Outro tema provocador que Kaku apresenta é o da alteração intencional de nossa própria constituição física para podermos visitar planetas – e mesmo galáxias – distantes. Na sua visão, seremos capazes de fazer o download dos padrões da nossa consciência e de outros processos cerebrais, os quais poderiam viajar em nosso lugar, ou melhor, no lugar dos nossos corpos. Essa hipótese é incompatível com as teorias da consciência que acredito terem mais chance de se tornar canônicas, mas é bastante aceita por aqueles que acham que as máquinas irão se tornar conscientes. Instigante, mas sintomático.

2041: Como a inteligência artificial vai mudar sua vida nas próximas décadas

Kai-Fu Lee e Chen Qiufan (Trad. Isadora Sinay, Globo Livros, 2022)

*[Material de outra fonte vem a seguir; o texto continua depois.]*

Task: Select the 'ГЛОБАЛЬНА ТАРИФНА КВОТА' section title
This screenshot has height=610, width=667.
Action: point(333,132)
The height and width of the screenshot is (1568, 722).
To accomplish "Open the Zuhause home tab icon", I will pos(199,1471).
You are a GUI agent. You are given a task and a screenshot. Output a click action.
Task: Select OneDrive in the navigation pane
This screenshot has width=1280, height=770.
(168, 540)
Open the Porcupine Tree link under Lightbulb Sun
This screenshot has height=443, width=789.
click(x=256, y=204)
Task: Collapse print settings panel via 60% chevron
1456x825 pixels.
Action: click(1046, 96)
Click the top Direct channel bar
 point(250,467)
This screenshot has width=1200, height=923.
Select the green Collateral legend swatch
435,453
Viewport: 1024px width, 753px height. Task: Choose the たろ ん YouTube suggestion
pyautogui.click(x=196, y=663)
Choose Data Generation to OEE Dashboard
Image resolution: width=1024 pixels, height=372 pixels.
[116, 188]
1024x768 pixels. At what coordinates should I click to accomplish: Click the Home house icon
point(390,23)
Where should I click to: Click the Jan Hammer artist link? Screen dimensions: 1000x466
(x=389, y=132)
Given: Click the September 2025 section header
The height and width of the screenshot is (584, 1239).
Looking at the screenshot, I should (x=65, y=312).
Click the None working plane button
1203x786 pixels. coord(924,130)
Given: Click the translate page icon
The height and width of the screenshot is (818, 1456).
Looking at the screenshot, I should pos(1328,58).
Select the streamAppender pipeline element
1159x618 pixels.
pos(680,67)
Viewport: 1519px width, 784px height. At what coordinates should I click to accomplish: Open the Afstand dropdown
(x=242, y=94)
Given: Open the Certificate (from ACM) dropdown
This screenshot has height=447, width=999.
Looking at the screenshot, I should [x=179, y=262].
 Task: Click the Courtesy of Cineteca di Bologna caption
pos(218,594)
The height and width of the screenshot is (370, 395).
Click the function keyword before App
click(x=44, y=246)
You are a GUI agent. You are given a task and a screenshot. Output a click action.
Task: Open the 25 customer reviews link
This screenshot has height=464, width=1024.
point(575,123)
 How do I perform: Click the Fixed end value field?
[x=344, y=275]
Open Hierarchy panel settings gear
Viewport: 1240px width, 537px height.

Este livro traz um exercício de imaginação futurista por si só inovador, que usa storytelling como forma de sensibilização. Lee é ex-executivo do Google na China e Qiufan é autor de ficção científica, e aqui fazem uma parceria na qual exploram cenários tecnológicos possíveis. Os capítulos são estruturados em torno de narrativas ficcionais de Qiufan e análises de Lee sobre as tecnologias envolvidas nas histórias. Sacadas criativas se enfileiram.

Para quem busca aumentar seu repertório sobre as possíveis consequências do progresso tecnológico e ter uma amostra das pontes entre futurismo e ficção científica, essa é a melhor pedida. Porém, é preciso considerar que a obra é um projeto intelectual muito pouco conectado à história e às questões psicossociais mais pujantes. A sensação que fica é de uma espécie nova de entretenimento, o que tem muito mais a ver com a fluidez da leitura do que com uma reflexão profunda sobre o ethos de uma era e suas transformações possíveis. Vale, sobretudo, como exemplo de narrativa produzida de maneira instigante e oportuna.

Álvaro Machado Dias é um neurocientista e futurista. É professor livre-docente da UNIFESP.